* [What the task requires]:
Please reproduce exactly the lines from the start of the records through the one containing "This screenshot has height=427, width=750.", and nothing more.

* [Records supplied]:
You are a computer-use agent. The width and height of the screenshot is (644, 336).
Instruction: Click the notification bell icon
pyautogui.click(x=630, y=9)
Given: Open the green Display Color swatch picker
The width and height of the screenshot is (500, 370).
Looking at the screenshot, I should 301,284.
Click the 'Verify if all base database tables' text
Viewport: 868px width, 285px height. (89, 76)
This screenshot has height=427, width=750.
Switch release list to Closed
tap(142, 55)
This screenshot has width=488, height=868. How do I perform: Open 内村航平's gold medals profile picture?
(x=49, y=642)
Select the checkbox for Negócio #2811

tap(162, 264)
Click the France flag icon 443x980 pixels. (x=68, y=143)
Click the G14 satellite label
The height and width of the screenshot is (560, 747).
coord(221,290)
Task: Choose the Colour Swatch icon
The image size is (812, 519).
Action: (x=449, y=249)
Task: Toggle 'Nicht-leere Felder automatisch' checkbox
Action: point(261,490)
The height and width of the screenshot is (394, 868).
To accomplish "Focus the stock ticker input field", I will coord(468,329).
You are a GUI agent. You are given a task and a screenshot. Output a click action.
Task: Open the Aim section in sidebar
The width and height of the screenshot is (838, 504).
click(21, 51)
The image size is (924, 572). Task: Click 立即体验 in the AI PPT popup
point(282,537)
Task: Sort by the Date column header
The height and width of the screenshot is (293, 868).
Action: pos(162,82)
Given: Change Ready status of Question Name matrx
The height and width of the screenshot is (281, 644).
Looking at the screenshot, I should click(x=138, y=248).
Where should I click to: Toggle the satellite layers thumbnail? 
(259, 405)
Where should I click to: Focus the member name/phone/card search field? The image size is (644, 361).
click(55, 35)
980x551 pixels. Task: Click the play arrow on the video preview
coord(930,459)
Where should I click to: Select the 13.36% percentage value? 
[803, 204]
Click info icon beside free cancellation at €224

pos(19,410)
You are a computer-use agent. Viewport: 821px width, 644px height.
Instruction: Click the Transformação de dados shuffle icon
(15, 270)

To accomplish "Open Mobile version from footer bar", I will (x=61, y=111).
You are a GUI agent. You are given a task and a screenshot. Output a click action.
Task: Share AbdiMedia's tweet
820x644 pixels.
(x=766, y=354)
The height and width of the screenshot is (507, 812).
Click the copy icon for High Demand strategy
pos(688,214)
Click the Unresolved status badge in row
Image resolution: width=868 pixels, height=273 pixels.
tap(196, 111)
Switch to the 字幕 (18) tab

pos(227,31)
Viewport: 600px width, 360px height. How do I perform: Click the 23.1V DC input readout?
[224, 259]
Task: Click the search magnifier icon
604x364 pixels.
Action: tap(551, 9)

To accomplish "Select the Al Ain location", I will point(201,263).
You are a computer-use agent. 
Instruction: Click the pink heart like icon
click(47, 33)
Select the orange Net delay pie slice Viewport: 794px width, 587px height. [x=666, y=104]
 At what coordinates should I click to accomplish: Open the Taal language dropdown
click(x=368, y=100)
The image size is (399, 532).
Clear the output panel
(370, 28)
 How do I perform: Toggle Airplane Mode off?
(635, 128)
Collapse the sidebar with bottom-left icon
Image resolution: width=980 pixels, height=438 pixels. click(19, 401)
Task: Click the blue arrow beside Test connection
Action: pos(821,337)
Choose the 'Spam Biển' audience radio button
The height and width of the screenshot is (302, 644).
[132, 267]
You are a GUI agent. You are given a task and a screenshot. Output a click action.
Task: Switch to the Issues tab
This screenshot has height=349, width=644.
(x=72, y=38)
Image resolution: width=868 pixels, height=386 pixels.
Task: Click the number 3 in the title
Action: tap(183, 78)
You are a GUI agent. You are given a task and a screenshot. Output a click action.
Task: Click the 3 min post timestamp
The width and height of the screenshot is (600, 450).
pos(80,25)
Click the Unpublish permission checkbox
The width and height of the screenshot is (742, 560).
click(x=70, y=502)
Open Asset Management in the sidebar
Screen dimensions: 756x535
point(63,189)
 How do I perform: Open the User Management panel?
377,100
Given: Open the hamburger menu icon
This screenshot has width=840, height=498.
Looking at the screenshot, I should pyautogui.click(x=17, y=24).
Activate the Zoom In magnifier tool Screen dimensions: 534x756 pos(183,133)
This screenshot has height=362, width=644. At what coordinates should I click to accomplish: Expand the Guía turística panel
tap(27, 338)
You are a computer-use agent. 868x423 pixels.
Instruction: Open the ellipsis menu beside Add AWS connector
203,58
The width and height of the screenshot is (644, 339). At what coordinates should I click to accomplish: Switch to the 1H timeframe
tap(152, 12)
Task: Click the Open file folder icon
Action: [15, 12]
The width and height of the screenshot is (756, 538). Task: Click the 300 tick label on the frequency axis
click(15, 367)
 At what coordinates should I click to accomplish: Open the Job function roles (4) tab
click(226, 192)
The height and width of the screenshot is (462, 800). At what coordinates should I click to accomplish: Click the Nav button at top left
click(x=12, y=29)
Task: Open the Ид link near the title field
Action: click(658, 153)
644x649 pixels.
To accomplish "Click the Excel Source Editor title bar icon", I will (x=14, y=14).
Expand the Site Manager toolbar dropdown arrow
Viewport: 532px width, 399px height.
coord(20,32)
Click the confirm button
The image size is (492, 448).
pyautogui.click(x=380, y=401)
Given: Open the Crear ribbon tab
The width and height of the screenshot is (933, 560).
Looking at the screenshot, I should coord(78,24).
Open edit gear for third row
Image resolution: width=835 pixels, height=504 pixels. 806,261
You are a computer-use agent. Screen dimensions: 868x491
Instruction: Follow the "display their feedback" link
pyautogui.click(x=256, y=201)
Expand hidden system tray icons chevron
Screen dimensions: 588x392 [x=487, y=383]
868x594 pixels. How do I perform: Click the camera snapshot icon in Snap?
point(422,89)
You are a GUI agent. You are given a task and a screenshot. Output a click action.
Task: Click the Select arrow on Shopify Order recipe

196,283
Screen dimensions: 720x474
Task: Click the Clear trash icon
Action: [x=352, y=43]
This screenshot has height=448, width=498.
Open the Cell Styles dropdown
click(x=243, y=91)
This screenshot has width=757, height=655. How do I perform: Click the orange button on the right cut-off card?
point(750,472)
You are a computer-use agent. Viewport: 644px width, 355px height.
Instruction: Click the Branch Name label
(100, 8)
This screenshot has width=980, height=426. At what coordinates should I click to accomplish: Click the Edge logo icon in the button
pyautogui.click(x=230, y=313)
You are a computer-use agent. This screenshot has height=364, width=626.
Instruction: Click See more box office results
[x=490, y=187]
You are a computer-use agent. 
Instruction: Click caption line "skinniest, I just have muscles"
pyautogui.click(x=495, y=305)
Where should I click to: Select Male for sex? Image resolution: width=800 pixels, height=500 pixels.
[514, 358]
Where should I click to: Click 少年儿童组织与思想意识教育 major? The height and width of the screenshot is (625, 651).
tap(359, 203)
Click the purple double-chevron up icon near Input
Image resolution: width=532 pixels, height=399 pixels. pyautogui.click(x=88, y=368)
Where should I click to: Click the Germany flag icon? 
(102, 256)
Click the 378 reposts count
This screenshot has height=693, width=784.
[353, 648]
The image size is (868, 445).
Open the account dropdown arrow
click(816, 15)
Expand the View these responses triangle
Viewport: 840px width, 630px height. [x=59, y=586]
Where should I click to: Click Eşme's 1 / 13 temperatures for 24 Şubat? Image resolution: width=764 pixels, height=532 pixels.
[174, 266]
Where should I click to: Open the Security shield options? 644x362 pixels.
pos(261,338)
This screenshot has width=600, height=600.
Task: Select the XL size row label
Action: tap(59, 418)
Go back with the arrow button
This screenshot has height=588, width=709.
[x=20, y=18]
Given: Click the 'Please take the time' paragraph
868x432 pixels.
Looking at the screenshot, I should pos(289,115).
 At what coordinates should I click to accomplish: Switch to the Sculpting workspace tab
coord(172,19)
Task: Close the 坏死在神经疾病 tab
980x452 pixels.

* [Task solution]:
You are a computer-use agent. The width and height of the screenshot is (644, 336).
Instruction: Click the notification bell icon
pyautogui.click(x=630, y=9)
Given: Open the green Display Color swatch picker
The width and height of the screenshot is (500, 370).
Looking at the screenshot, I should 301,284.
Click the 'Verify if all base database tables' text
Viewport: 868px width, 285px height. (89, 76)
This screenshot has height=427, width=750.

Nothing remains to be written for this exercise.